I had the opportunity last week to attend Women Judges’ Night, an event that the Association for Women Lawyers presents annually (indeed, this year’s dinner was the thirtieth such). The Hon. Diane S. Sykes, L’84, of the United States Court of Appeals for the Seventh Circuit, delivered what was billed as a keynote but was also in the nature of after-dinner remarks. The speech was a very good example of either form, for reasons related to its warmth, its willingness to take on a substantive and even somewhat contentious topic, and the speaker’s self-awareness and humor.

Judge Sykes began with a “confess[ion]”:

[T]the idea of a “Women Judges Night” has always made me vaguely uneasy. I’m uncomfortable with the implications and consequences of gender-identity politics—or any identity politics, for that matter. When we celebrate Women Judges Night every year, what is it precisely that we’re celebrating? If we’re celebrating the appointment or election of women judges just because they are women, then I think we are making a mistake about the qualities necessary in a good judge, which of course are not gender-specific. If we’re celebrating the appointment and election of women judges because they subscribe to a gender-based brand of judging, then we are making an even bigger mistake about the nature of the judicial role. I don’t think we’re celebrating either of these things, but I do think it’s important for us to be careful not to diminish the contributions of women judges by emphasizing their gender as if it had something to do with their qualifications for judicial office or has substantive significance in their work.

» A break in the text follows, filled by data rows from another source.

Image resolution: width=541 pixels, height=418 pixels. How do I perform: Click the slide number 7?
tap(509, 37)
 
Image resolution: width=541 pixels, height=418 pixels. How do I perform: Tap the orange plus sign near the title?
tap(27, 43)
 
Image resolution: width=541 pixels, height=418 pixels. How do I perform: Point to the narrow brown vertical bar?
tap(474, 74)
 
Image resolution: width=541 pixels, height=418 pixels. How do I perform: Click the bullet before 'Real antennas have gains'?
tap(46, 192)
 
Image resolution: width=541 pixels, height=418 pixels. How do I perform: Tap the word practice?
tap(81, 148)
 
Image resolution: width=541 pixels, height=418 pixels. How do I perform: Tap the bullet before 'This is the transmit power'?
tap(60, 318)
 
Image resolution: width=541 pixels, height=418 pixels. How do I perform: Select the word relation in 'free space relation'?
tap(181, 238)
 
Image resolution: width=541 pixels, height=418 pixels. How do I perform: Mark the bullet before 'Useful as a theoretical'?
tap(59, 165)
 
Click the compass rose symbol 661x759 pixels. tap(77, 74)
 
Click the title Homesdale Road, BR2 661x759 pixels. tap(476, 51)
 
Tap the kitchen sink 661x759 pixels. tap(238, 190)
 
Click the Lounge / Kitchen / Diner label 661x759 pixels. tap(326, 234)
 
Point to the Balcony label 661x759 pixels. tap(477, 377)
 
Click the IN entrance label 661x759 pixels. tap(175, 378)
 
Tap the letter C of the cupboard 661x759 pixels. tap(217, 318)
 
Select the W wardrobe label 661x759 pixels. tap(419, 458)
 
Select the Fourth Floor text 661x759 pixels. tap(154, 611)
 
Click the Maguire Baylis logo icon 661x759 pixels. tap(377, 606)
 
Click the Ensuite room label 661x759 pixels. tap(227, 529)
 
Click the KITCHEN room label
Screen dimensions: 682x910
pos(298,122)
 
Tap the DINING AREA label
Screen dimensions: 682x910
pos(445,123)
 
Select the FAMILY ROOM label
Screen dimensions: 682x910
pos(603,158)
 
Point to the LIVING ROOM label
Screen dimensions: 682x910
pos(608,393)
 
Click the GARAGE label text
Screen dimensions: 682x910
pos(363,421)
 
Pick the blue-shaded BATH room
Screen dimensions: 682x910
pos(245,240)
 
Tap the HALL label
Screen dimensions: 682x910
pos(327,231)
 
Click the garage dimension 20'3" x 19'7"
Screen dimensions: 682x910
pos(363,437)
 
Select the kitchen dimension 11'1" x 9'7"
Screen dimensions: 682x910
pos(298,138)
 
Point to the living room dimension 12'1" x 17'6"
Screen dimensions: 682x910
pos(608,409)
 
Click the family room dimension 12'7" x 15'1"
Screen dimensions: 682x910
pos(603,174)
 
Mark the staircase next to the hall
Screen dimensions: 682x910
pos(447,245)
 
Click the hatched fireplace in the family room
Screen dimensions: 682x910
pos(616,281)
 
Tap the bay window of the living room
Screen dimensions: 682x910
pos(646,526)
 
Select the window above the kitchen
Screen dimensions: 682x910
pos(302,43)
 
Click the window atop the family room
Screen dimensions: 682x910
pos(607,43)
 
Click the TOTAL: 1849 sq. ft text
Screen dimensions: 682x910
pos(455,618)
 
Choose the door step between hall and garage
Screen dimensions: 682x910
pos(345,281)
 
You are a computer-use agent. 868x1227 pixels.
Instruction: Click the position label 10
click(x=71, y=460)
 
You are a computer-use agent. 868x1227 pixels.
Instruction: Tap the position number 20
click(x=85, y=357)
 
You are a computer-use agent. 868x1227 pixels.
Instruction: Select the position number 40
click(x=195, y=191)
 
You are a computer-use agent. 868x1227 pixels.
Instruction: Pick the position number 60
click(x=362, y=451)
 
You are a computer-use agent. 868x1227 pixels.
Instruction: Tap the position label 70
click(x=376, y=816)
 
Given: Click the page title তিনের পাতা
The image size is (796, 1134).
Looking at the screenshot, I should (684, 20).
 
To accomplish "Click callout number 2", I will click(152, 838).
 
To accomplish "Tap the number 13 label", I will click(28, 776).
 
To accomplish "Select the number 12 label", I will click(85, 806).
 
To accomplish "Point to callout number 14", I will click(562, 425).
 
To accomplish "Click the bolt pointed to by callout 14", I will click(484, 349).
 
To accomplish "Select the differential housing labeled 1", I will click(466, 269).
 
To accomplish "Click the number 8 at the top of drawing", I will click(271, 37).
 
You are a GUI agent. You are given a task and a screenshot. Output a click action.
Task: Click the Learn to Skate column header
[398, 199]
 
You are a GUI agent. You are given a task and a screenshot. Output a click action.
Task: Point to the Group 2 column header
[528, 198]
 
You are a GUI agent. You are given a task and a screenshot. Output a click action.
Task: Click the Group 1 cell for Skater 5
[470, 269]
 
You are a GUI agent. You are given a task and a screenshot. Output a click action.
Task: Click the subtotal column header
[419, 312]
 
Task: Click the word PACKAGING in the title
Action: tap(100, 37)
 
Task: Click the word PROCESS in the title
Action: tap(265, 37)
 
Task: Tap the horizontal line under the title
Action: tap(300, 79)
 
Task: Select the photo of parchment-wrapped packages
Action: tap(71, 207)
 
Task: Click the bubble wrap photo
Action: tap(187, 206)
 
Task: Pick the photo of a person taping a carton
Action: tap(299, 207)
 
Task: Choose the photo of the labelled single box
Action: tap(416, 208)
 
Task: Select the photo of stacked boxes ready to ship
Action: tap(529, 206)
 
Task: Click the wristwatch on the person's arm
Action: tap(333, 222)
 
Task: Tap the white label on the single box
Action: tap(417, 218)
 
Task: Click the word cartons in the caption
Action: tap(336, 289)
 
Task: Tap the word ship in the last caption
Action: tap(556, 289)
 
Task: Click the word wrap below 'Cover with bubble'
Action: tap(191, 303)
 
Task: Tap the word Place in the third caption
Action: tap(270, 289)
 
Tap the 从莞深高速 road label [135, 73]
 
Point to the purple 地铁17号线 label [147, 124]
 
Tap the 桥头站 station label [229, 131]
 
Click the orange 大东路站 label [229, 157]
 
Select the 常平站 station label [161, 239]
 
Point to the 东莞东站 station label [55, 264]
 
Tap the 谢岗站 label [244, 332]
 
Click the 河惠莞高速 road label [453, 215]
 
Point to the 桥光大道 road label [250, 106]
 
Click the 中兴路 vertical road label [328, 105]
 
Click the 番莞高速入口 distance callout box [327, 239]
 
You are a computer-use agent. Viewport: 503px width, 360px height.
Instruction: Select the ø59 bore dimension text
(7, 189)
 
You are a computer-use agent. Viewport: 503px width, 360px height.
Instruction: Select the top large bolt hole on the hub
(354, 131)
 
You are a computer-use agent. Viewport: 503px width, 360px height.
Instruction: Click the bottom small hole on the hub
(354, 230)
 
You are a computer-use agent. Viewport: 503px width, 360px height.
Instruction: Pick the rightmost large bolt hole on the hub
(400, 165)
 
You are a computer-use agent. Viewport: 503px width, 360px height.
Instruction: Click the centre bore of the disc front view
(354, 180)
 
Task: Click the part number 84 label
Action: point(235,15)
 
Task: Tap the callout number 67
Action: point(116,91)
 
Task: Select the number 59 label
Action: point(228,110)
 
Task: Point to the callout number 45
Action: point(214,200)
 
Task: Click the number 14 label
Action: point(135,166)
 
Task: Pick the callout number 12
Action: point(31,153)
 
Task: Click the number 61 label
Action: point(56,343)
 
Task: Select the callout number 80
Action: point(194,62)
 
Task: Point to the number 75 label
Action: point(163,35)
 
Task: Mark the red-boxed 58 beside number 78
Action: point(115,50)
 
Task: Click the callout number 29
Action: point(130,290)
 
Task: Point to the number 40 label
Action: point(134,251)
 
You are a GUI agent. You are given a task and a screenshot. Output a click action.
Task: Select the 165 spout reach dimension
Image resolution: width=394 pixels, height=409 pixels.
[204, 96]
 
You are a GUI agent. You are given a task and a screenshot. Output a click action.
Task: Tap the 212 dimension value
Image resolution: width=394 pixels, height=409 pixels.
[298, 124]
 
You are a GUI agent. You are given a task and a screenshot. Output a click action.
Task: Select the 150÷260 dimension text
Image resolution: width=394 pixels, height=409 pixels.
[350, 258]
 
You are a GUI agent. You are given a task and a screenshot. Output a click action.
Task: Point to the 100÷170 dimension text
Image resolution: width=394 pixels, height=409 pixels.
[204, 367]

She would conclude with her own assessment of what the event celebrates, along the way touching upon matters from Madison to Washington, D.C.—from her former court, a majority of whose justices were in attendance (viz., Chief Justice Shirley S. Abrahamson, Justice Ann Walsh Bradley, Justice Annette K. Ziegler, and Justice Patience D. Roggensack, the last of whom introduced Judge Sykes), to the United States Supreme Court and, in particular, last year’s confirmation of Justice Sonia Sotomayor.